阪口さんは昭和19年(1944)、満蒙開拓青少年義勇隊に入隊。すぐ陸軍二等兵を命じられ、中国とソ連の国境で転戦。左後頭部に被弾して左耳の聴力を失った。
同20年(1945)8月22日、ソ連の飛行船が「日本の敗戦」を告げて、阪口さんらをシベリアに強制抑留。マイナス40度にもなる極寒の地で、鉄道建設のレール運搬や、枕木にする白樺(しらかば)伐採作業などに酷使された。
多くの戦友は、一切れのパン食と、桁外れの過重労働で、祖国・家族を思いながら逝去。阪口さんは、戦友の亡骸(なきがら)を、森の中に丁寧に埋葬。それも土ではなく、泣きながら、雪をかけたという。

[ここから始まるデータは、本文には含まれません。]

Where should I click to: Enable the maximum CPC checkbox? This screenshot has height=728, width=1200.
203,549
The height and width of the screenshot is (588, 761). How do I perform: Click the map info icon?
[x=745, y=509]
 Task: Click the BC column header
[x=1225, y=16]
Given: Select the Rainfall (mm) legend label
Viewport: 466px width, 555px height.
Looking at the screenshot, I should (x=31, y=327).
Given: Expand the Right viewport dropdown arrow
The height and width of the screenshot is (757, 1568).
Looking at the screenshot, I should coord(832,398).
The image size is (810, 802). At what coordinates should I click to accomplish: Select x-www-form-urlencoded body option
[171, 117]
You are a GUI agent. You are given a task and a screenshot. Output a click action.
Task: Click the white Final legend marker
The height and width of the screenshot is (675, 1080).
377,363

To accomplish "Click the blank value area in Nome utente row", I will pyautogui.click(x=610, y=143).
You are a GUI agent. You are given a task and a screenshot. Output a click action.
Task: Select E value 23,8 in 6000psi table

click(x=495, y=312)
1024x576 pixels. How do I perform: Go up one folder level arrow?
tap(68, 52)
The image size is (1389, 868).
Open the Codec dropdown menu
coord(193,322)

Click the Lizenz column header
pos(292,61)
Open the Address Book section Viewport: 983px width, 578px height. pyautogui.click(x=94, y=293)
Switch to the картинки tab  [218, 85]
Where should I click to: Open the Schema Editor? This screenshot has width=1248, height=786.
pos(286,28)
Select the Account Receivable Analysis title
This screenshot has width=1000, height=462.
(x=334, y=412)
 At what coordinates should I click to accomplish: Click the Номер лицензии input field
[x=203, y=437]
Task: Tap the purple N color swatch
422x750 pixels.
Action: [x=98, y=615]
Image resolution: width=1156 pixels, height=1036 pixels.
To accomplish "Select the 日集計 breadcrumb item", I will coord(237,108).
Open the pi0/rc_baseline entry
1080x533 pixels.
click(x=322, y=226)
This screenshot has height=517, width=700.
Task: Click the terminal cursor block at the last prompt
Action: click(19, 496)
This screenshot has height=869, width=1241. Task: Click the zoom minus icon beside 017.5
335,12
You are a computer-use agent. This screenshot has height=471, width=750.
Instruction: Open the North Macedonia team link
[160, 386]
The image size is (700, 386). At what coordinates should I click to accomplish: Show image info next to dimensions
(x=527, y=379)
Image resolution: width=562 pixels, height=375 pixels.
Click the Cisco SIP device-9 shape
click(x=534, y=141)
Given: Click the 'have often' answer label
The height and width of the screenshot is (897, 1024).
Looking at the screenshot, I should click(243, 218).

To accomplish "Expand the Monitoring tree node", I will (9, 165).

最後に阪口さんは、決死の覚悟で、1個師団・80人の日本人捕虜の「戦友名簿」を、ソ連兵に極秘で作成。見事持ち帰って、ご家族には可能な限り「戦友の存命」を伝えてきた。
今回、渋田さんが製作した達磨画は、縦横35×45センチの、横画と縦画の各1枚。いずれも「祈り 凍結するシベリアで 放置されている戦友たち 遺骨を一日も早く ふるさとへ!! 念願いたします 阪口繁昭」としたため、達磨画の眼玉は、ぎょろりと宙をにらんでいる。
10月11日(金)には、橋本市高野口町の〝ふれあいサロン〟で、高齢者約20人を対象にした、阪口さんの講演会「シベリア抑留生活」が予定されている。
阪口さんは「この達磨さん、腹から怒っているでしょう。私も、いまだ戦友の遺骨が、祖国に帰れないことに…。これからは、この達磨画をご覧いただきながら、戦争の悲惨さ、平和の尊さを訴え続けます」と語っていた。
写真(上)は渋田さん作の達磨画を披露する阪口さん=橋本市古佐田の自宅で。写真(中)は達磨画2枚のうち縦の達磨画。写真(下)は講演会で日本人捕虜の「戦友名簿」を披露する阪口さん。